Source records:
* * * * * * * * *

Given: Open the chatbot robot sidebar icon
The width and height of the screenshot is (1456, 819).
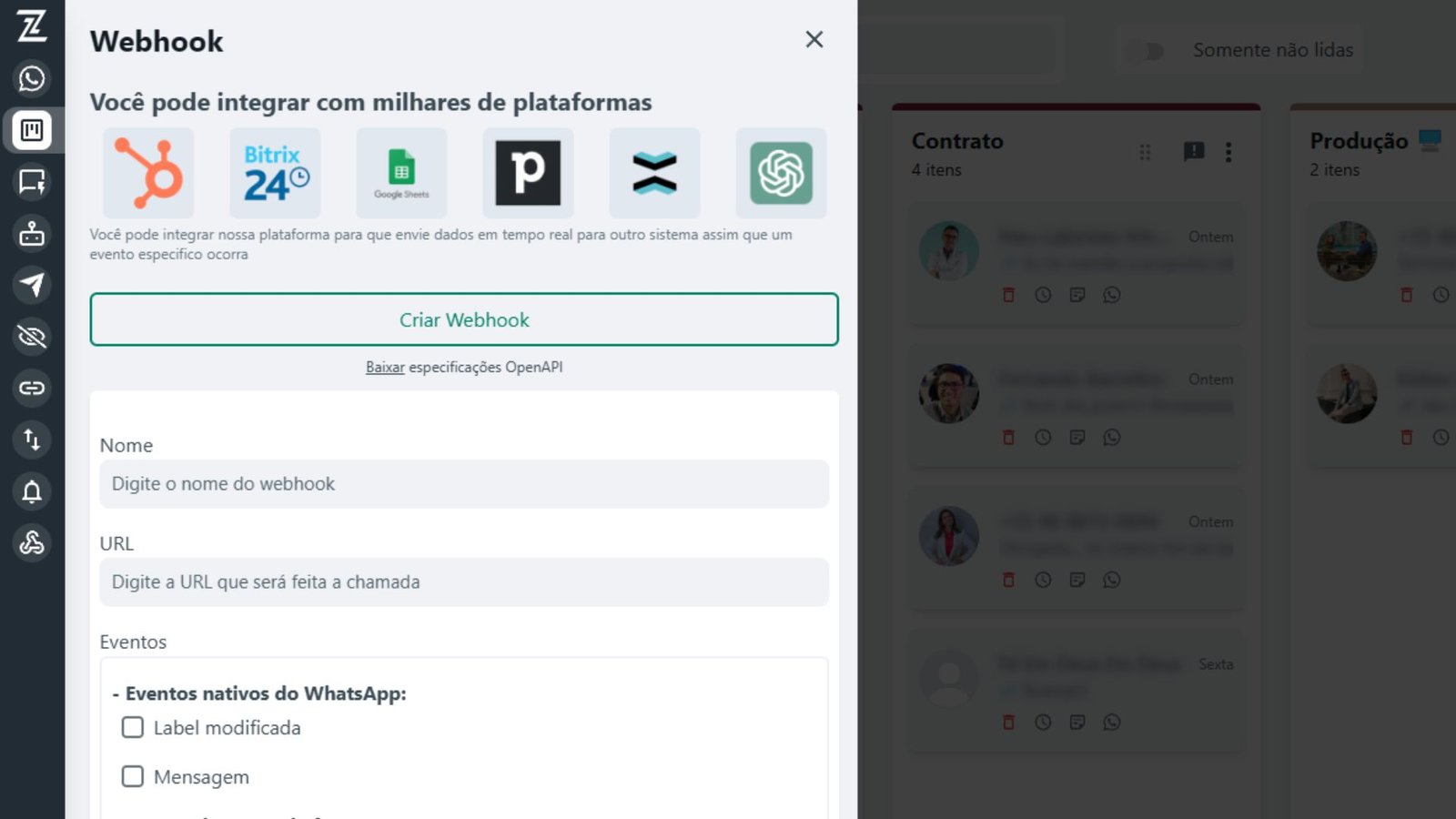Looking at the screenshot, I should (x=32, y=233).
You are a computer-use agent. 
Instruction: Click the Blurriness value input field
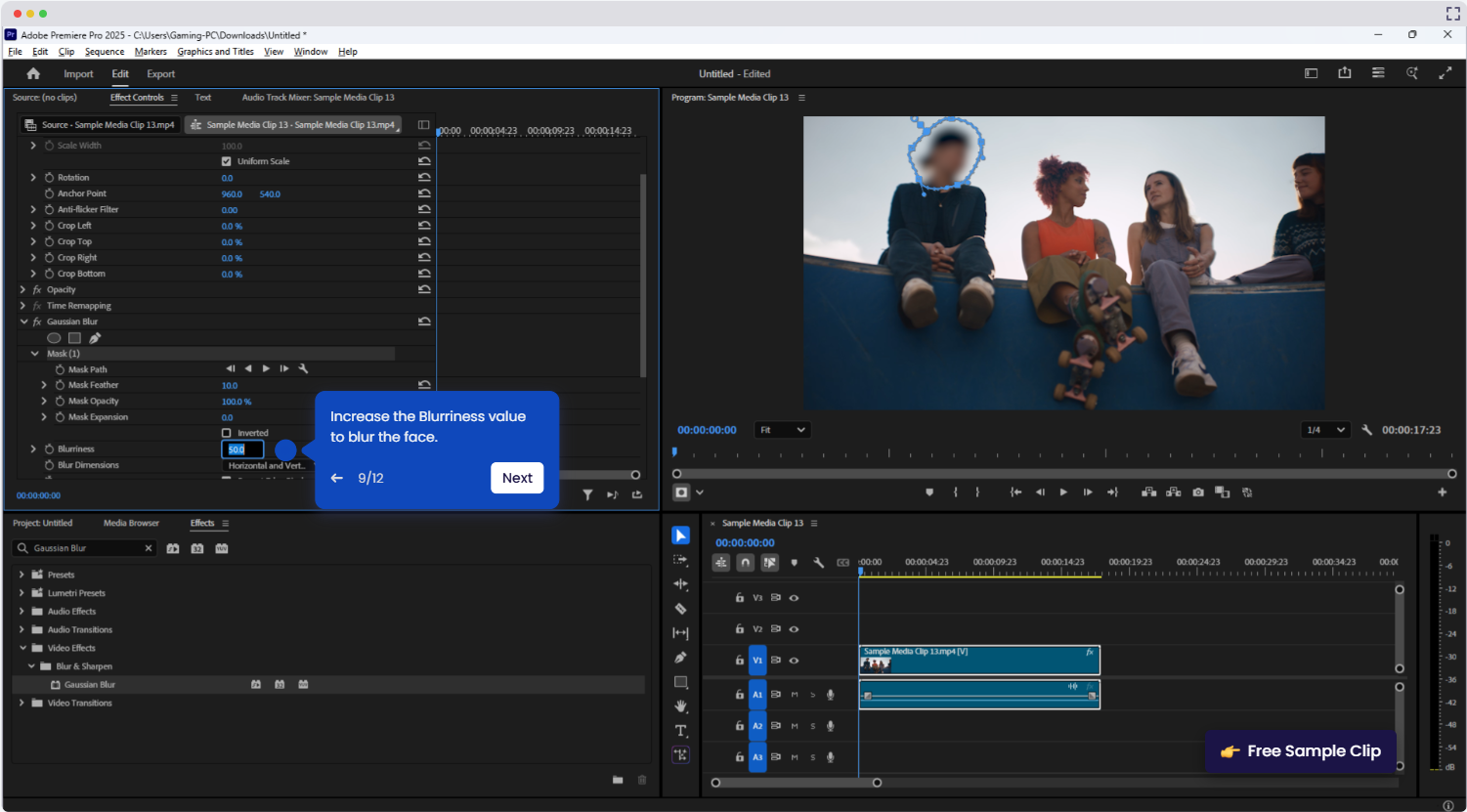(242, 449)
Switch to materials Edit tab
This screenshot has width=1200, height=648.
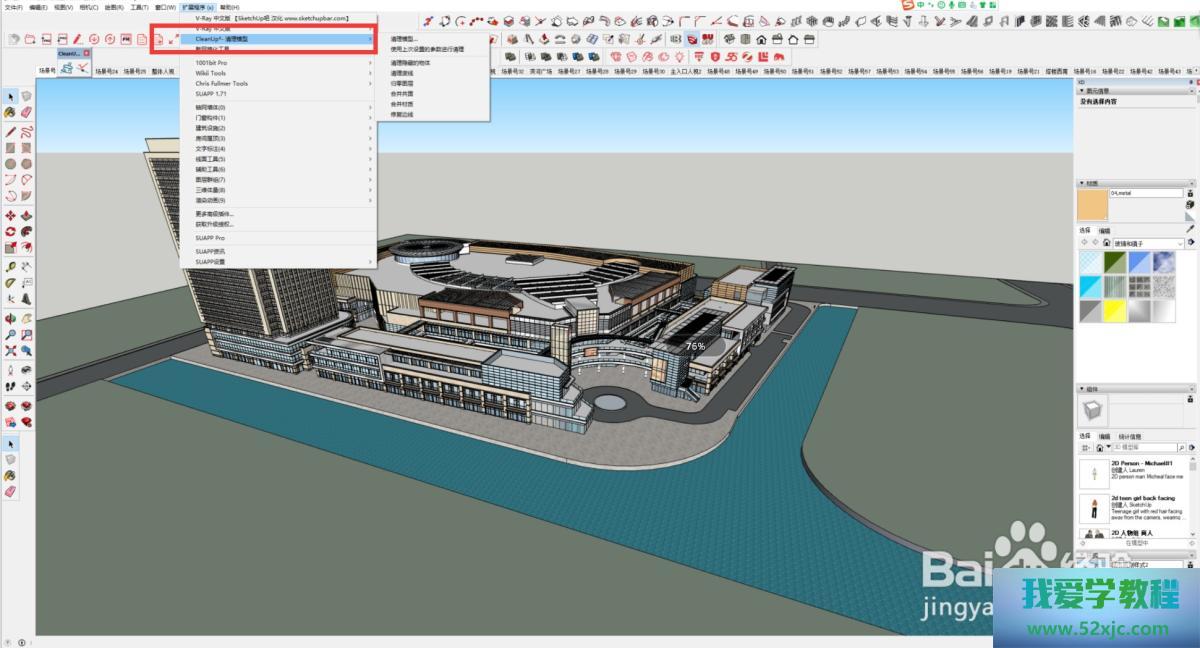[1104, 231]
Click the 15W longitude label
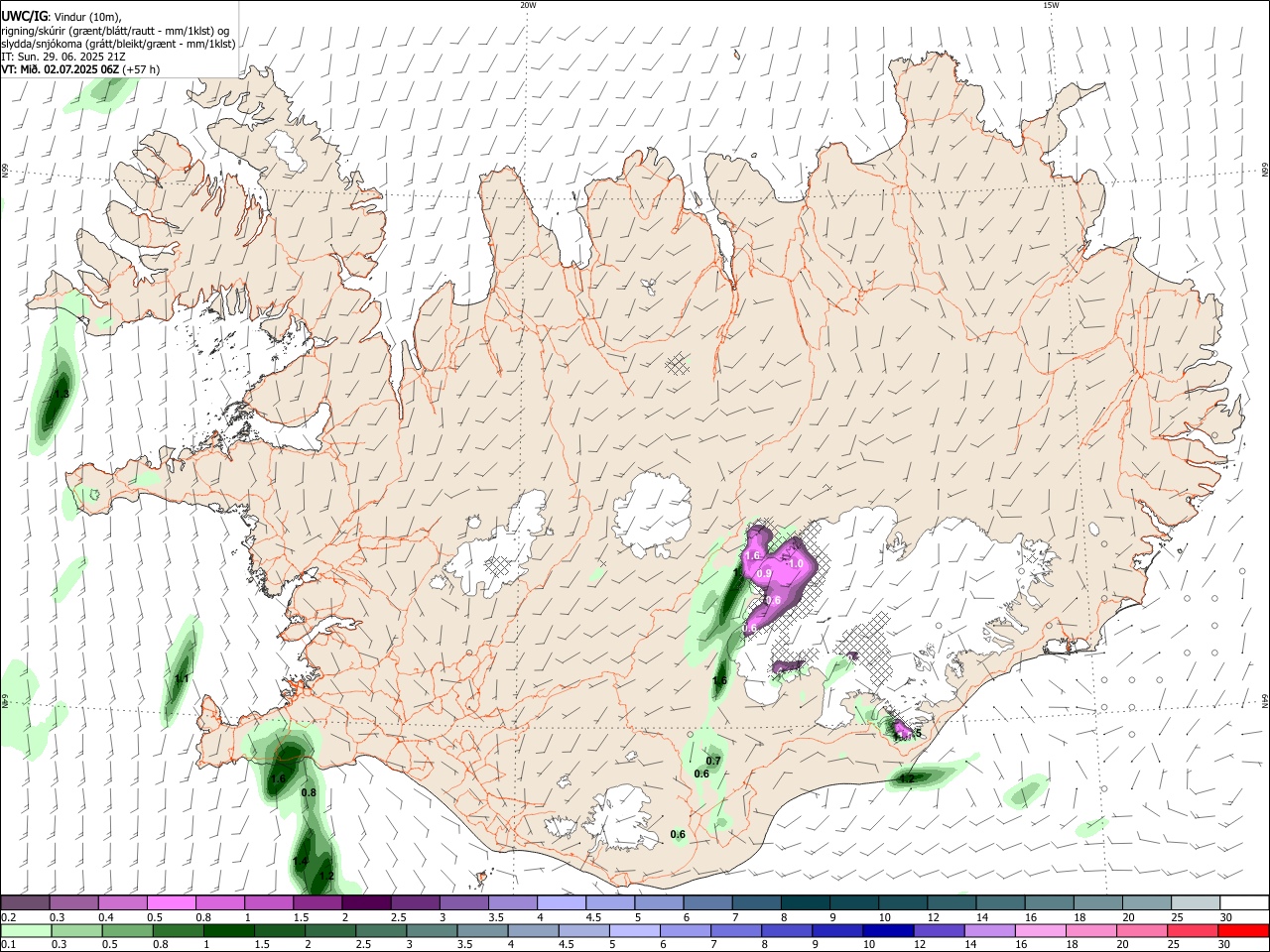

* * * * * * * * *

### Problem
Rewrite all the records above, substituting "Tap" for every "Click" and leaving everything else unchanged. Leave out the pictures.

### Task output
Given: Open the chatbot robot sidebar icon
The width and height of the screenshot is (1456, 819).
Looking at the screenshot, I should (x=32, y=233).
You are a computer-use agent. 
Instruction: Tap the Blurriness value input field
(242, 449)
Switch to materials Edit tab
This screenshot has width=1200, height=648.
[1104, 231]
Tap the 15W longitude label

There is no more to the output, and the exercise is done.